Kajian tersebut disusun melalui observasi lapangan, wawancara dengan korban dan keluarga korban, permintaan keterangan kepada instansi terkait, telaah regulasi, hingga pencocokan data dari berbagai sumber independen. Ombudsman menelaah penyelenggaraan pelayanan publik pada tiga tahapan, yakni sebelum kejadian, saat kejadian, dan setelah kejadian.

Hasil kajian menunjukkan persoalan paling mendasar berada pada fase pra-kejadian. Meski merupakan perlintasan resmi dengan tingkat aktivitas masyarakat yang tinggi, Perlintasan Ampera belum dilengkapi palang pintu maupun petugas penjaga resmi. Selama ini pengamanan hanya dilakukan secara swadaya oleh warga sekitar.

Ombudsman juga menemukan bahwa kebutuhan peningkatan keselamatan di lokasi tersebut sebenarnya telah lama diketahui berbagai instansi. Namun, tindak lanjut tidak berjalan optimal akibat lemahnya koordinasi antarinstansi, belum sinkronnya perencanaan dan penganggaran, keterbatasan prioritas pembiayaan, hingga persoalan sosial terkait akses mobilitas masyarakat.

Menurut Ombudsman, pola persoalan tersebut bukan kasus yang berdiri sendiri. Temuan ini serupa dengan Kajian Sistemik Ombudsman tahun 2017 mengenai keselamatan perlintasan sebidang di Pulau Jawa. Berbagai rekomendasi yang telah disampaikan sejak hampir satu dekade lalu dinilai belum diimplementasikan secara konsisten.

Ombudsman menegaskan kendala utama bukan semata keterbatasan anggaran, melainkan belum ditempatkannya aspek keselamatan sebagai prioritas dalam proses perencanaan pembangunan. Padahal, langkah-langkah sederhana seperti pemasangan palang pintu, penyediaan penjaga resmi, pembangunan pos jaga, serta perlengkapan keselamatan lainnya dapat dilakukan sebelum pembangunan flyover atau underpass terealisasi.

Meski demikian, Ombudsman memberikan apresiasi terhadap penanganan saat dan setelah kecelakaan. Respons PT KAI, KAI Commuter, Basarnas, Kepolisian, TNI, tenaga kesehatan, Jasa Raharja, pemerintah daerah, dan instansi terkait dinilai berlangsung cepat. Evakuasi korban, layanan kesehatan, pemberian santunan, pemulihan operasional perjalanan kereta api, hingga pengembalian dana kepada penumpang berjalan dengan baik. Ombudsman tidak menemukan indikasi maladministrasi yang signifikan pada fase tanggap darurat maupun pemenuhan hak korban.
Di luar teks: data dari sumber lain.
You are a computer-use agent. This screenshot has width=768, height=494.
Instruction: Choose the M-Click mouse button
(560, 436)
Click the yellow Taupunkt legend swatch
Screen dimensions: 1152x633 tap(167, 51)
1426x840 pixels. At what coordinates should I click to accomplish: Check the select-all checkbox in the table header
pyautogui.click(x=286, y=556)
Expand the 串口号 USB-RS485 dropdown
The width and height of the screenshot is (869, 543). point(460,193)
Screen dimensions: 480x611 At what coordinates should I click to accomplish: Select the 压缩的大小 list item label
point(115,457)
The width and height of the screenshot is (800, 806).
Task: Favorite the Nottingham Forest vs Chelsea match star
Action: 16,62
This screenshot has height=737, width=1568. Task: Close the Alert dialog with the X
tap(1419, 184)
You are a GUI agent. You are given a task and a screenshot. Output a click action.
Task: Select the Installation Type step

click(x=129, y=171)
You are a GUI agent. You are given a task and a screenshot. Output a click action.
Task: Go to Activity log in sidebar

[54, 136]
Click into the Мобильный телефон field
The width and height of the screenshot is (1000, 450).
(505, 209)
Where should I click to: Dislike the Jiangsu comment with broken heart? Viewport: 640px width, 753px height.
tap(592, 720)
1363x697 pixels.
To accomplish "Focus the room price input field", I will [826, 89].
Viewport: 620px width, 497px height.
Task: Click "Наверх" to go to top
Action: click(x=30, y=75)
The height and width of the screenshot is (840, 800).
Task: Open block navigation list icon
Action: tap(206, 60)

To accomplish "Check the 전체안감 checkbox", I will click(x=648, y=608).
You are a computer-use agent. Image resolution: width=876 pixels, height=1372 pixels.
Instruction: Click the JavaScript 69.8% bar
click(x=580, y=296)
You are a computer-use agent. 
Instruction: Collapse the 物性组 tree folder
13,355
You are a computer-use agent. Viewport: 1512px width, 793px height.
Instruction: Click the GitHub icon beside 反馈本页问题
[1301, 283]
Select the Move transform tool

Namun demikian, lembaga tersebut menilai masih diperlukan penguatan evaluasi pascakejadian, komunikasi publik saat krisis, perlindungan terhadap pengguna jasa, serta sistem pembelajaran agar setiap kecelakaan menjadi dasar perbaikan keselamatan transportasi secara berkelanjutan.

Secara keseluruhan, Ombudsman menyimpulkan akuntabilitas pelayanan publik dalam penanganan kecelakaan Bekasi Timur tergolong baik pada aspek respons darurat dan pemulihan layanan. Sebaliknya, pada aspek pencegahan dan mitigasi risiko masih ditemukan potensi maladministrasi berupa pengabaian kewajiban peningkatan keselamatan, tidak optimalnya pelayanan, serta penundaan penanganan perlintasan sebidang berisiko tinggi.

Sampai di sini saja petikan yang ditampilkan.